- _PROBLEM REQUIREMENTS_: Pictures excluded, reproduce exactly the lines below from the one with "This screenshot has height=264, width=469." through the one with "Given: Click the", both included.

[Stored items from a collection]
_ _ _ _ _
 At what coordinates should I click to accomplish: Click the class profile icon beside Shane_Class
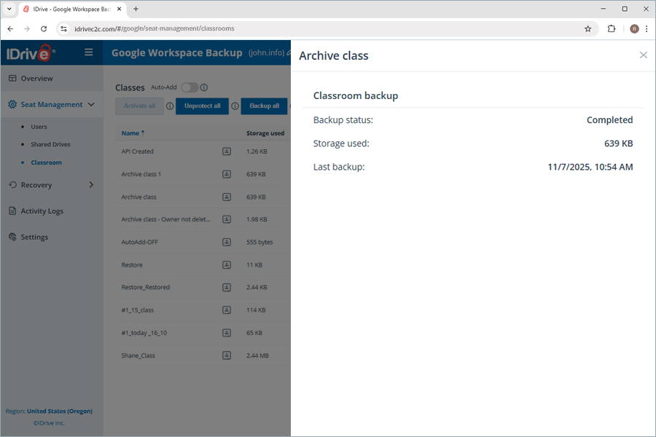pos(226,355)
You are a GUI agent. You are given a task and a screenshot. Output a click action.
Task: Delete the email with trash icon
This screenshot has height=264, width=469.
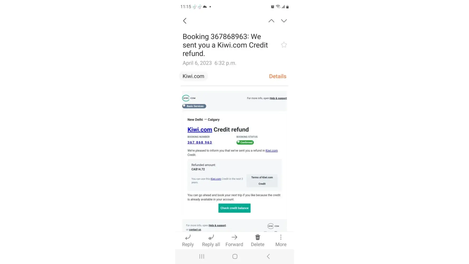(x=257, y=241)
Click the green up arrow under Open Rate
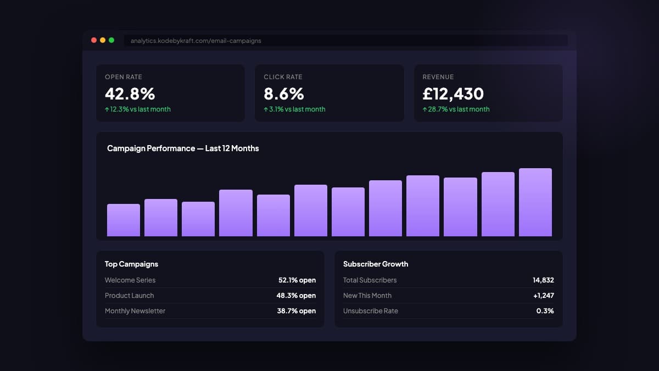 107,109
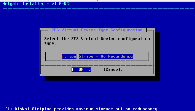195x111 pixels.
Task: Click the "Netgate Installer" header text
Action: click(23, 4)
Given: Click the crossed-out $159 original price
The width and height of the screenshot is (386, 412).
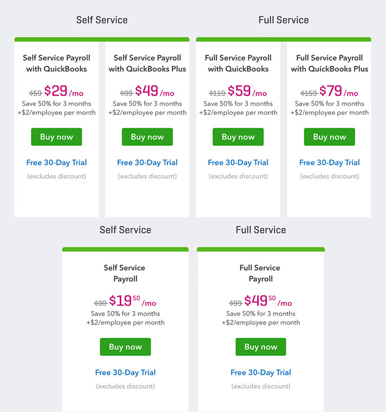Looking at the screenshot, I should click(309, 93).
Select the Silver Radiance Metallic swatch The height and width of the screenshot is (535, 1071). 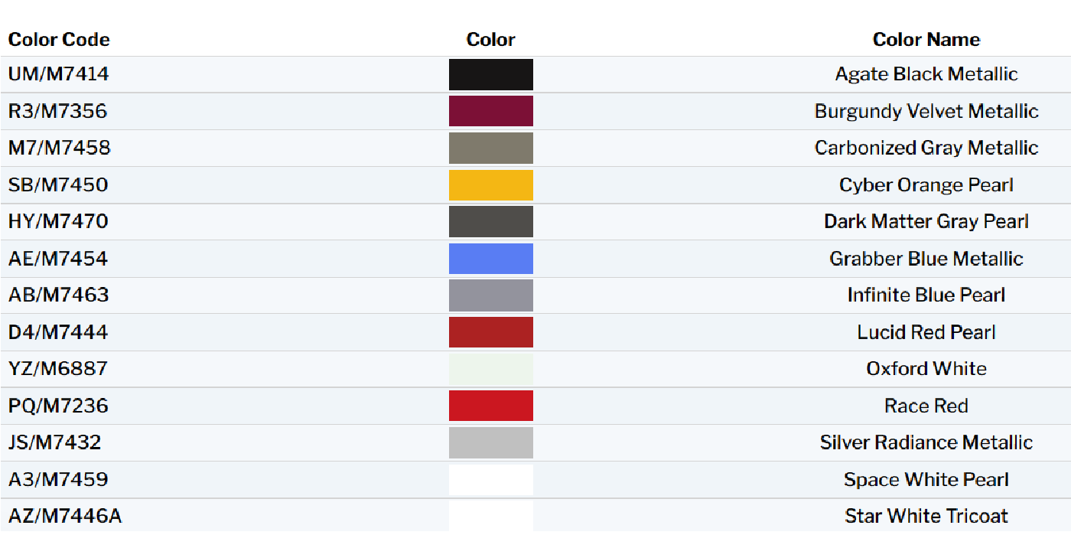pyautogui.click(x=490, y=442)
_ _ _ _ _
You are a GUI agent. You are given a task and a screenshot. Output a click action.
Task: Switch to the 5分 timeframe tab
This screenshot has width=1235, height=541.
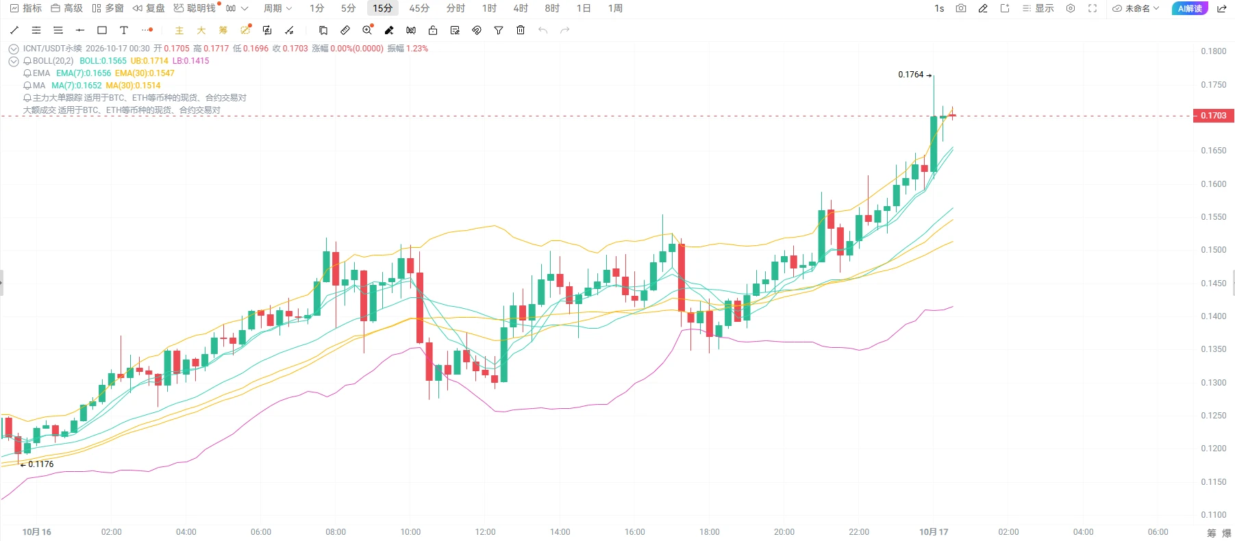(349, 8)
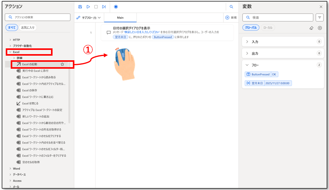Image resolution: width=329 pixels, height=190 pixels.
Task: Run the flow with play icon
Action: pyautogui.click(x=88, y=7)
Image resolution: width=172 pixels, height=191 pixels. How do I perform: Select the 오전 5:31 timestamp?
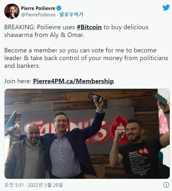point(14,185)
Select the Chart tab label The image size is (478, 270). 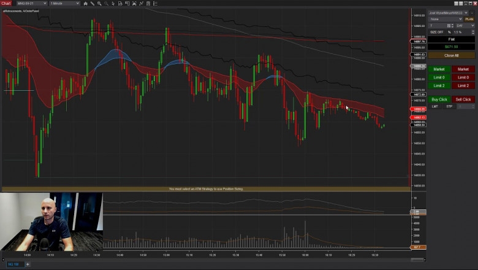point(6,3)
_ _ _ _ _
- _REPLY_:
This screenshot has height=264, width=469.
(x=257, y=241)
Click the green up arrow under Open Rate
 107,109
195x111 pixels.
Task: Click the "Netgate Installer" header text
Action: click(23, 4)
Given: Click the crossed-out $159 original price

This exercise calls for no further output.